Problem:
The answer is one number: how many lines in the data below hold "dropdown".

Provided records:
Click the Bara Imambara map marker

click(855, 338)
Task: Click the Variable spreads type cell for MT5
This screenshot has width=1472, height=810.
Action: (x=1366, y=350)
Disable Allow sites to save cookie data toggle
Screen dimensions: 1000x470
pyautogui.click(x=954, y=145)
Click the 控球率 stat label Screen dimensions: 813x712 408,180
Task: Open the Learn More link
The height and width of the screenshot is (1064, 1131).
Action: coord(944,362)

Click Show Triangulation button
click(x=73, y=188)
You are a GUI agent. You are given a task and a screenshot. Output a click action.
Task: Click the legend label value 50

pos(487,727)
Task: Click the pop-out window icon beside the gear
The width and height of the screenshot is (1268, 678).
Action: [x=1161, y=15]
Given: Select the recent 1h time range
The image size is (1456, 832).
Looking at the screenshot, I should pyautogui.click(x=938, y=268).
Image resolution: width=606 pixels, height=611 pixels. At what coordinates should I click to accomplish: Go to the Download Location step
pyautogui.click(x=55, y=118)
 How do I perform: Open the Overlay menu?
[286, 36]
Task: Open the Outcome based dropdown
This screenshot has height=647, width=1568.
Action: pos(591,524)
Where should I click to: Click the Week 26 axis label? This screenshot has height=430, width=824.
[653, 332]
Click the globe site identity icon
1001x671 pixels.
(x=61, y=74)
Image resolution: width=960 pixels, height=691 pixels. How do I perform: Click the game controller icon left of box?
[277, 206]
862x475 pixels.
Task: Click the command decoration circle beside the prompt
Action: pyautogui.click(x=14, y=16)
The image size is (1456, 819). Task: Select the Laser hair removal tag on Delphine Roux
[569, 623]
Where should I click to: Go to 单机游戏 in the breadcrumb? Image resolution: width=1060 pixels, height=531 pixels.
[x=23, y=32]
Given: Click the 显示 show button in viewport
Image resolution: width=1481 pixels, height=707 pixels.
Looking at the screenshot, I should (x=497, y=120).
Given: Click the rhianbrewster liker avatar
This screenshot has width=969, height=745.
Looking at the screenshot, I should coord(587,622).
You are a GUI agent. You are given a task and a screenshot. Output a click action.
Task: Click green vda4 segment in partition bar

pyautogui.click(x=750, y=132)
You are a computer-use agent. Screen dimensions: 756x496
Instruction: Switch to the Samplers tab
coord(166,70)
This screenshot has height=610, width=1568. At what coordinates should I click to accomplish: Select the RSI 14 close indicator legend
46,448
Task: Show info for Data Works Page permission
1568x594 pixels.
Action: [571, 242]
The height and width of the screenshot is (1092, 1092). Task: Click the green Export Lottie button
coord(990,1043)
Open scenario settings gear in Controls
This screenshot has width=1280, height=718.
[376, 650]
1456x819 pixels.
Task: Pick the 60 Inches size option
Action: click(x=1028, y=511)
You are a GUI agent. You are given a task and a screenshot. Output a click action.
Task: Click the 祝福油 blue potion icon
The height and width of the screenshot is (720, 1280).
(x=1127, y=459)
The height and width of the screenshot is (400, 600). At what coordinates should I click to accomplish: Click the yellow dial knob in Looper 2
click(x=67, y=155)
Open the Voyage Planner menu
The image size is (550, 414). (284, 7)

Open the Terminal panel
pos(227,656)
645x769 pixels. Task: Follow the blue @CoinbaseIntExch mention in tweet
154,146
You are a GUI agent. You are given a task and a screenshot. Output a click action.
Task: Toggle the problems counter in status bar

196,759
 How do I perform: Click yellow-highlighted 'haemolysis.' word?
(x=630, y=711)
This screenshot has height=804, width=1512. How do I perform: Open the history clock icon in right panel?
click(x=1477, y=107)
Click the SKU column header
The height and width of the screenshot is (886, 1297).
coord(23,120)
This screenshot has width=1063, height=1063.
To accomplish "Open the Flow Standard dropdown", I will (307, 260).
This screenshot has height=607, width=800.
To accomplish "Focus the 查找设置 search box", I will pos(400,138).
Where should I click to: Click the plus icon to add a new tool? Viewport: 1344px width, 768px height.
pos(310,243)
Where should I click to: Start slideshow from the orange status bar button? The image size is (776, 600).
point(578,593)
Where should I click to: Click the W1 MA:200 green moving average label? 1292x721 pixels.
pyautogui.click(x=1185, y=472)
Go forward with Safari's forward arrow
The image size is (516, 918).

Response box:
2